In recent years, Vietnam has emerged as a strategic investment destination for many Singaporean enterprises in the information technology (IT) sector, thanks to its strong human resources, competitive operating costs, and an increasingly improved investment environment. Accordingly, identifying and addressing legal issues at the pre-investment stage is a key factor in helping Singaporean investors mitigate risks and ensure the long-term sustainability of their projects.
One of the key legal issues is determining whether the intended IT activities fall within sectors subject to market access conditions for foreign investors. Under Vietnam’s current legal framework and international commitments, most “pure” IT activities – such as software development, software outsourcing, IT consulting services, and technology research and development – are generally open to foreign investors with up to 100% foreign ownership.
However, legal risks often arise when Singaporean enterprises expand into “borderline” or regulated areas, including digital platforms with cross-border service elements, fintech, large-scale processing and storage of personal data, telecommunications services, or intermediary information services. In such cases, investors may be required to satisfy additional conditions relating to sub-licenses, minimum legal capital, technical infrastructure, or may even face restrictions on foreign ownership ratios. Therefore, investors should focus on accurately identifying their business model.
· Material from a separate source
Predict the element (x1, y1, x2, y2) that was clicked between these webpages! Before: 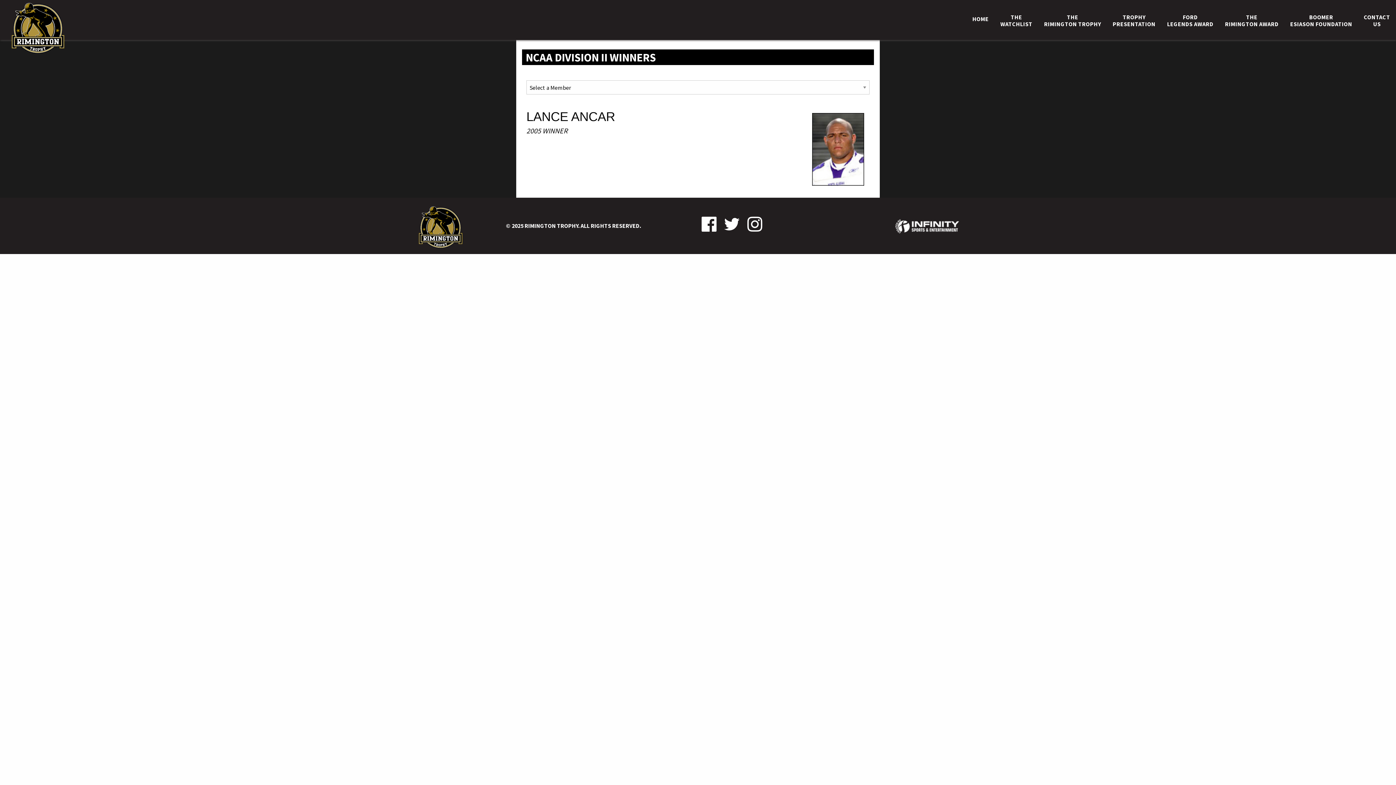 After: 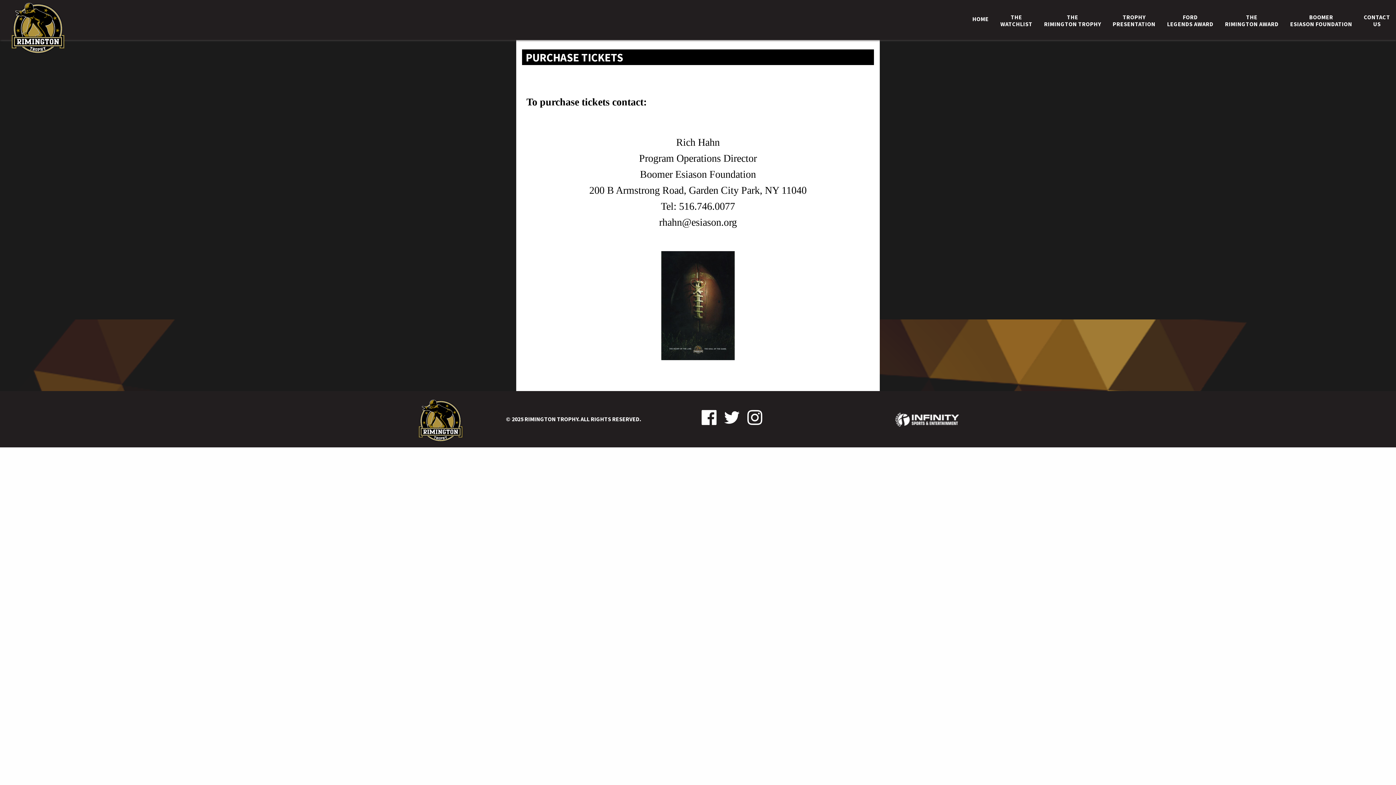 Action: label: TROPHY
PRESENTATION bbox: (1107, 13, 1161, 27)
From a legal standpoint, the establishment of an IT company with Singaporean capital in Vietnam typically involves two main stages: investment registration and enterprise registration. The application for an Investment Registration Certificate (IRC) is not merely a formal legal requirement but also functions as a substantive appraisal of the project. Key aspects such as investment objectives, staffing scale, project location, project duration, and capital structure may be closely reviewed by the competent authorities.
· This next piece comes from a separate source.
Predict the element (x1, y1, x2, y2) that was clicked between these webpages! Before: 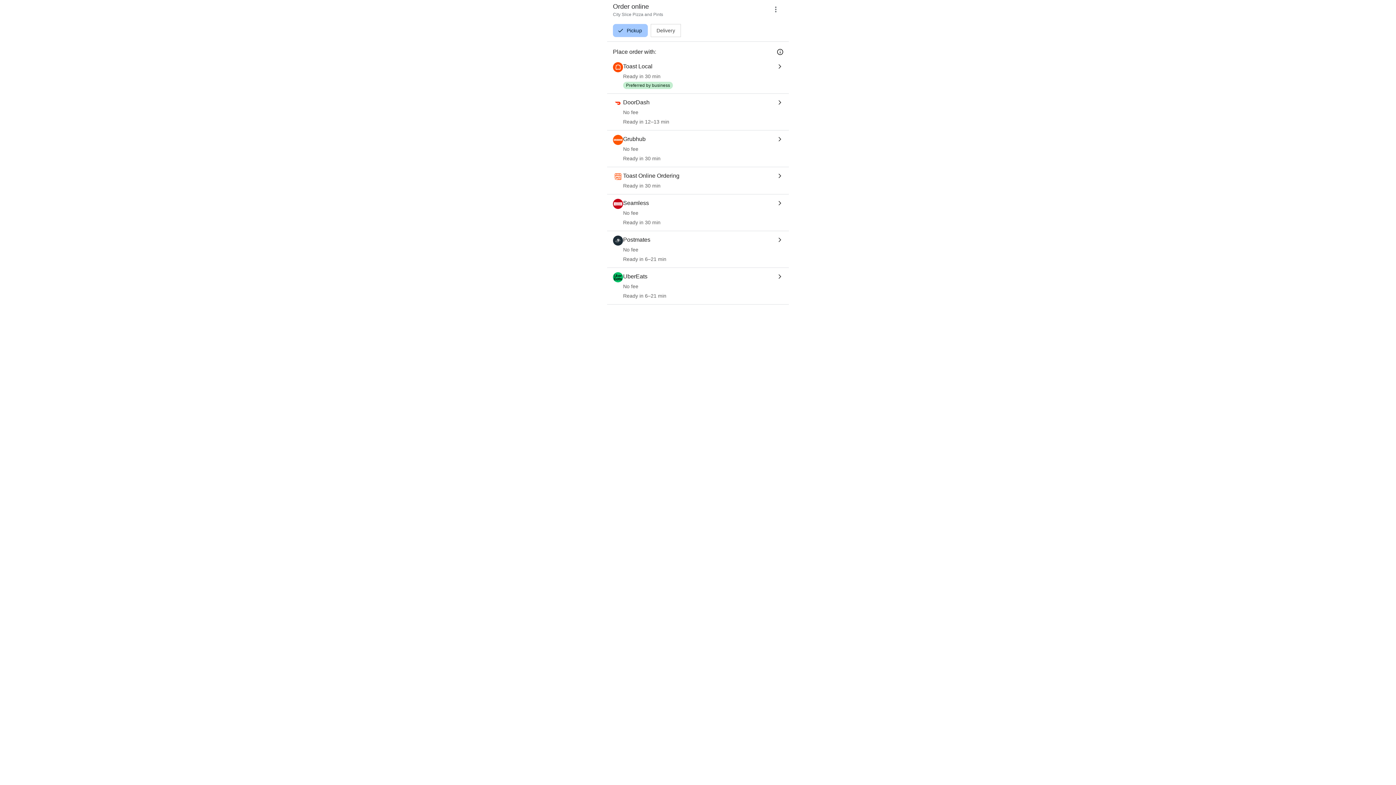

Following the issuance of the IRC, the Enterprise Registration Certificate (ERC) establishes the company’s legal entity status. At this stage, legal risks commonly arise from registering business lines inconsistent with the approved investment scope or determining a charter capital that does not align with the actual scale and needs of the project.
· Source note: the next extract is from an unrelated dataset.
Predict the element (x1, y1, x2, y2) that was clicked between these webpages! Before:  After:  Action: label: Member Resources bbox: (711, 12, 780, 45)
Post-Establishment Compliance Obligations: the most significant challenges for Singaporean enterprises is in ongoing operations and long-term legal compliance.
👉 First, in relation to tax and accounting, enterprises must comply with Vietnamese accounting standards and pay close attention to related-party transactions and transfer pricing issues, particularly when providing services to the Singapore parent company or other group entities.
👉 Second, with respect to labor matters, IT companies typically employ highly skilled personnel and foreign experts. Failure to comply with regulations on labor contracts, social insurance, and work permits for foreign employees may result in strict sanctions and reputational risks.
👉 Third, data protection and cybersecurity have become increasingly regulated areas. IT enterprises that process user data in Vietnam must pay special attention to obligations regarding data security, data storage, and information provision upon lawful requests from competent authorities.
An essential advisory issue is the protection of intellectual property rights. In practice, many Singaporean enterprises make significant investments in software, algorithms, and branding but delay registering intellectual property protection in Vietnam. This may expose them to risks of disputes, unauthorized use, or loss of commercial exploitation rights.
From a legal perspective, timely registration of trademarks, software copyrights, and the establishment of internal intellectual property control mechanisms are necessary measures to safeguard the long-term interests of investors.
Under the Investment Law 2020 and Decree No. 31/2021/ND-CP, investment incentives in the IT sector apply primarily to activities classified as “manufacturing of information technology products, software, and digital content.” In particular, the “production of digital technology products,” in the context of digital transformation, is a promoted investment sector that may benefit from tax and land-related incentives in accordance with applicable regulations.
However, not all IT-related activities qualify for investment incentives. In practice, the IT sector encompasses a wide range of business models, and eligibility for incentives depends on the substantive nature of the activities rather than their nominal classification. Service-oriented activities—such as software outsourcing, developing software for a Singapore parent company without ownership of the product, IT services and consulting, system maintenance and operation, and cloud services—are not considered manufacturing of technology products and therefore do not automatically qualify for investment incentives. In such cases, investors may consider incentives based on investment location, for example by locating the project in a high-tech zone or a concentrated IT park.
✅ Conclusion
Vietnam’s legal framework governing investment, enterprises, technology, and data has its own specific characteristics, requiring investors to fully understand and comply with applicable regulations from the outset. Accordingly, the role of legal advisors extends beyond supporting establishment procedures to accompanying enterprises in designing appropriate legal structures, managing legal risks, and ensuring long-term compliance. This forms the foundation for Singaporean enterprises to achieve stable and sustainable growth in the Vietnamese market.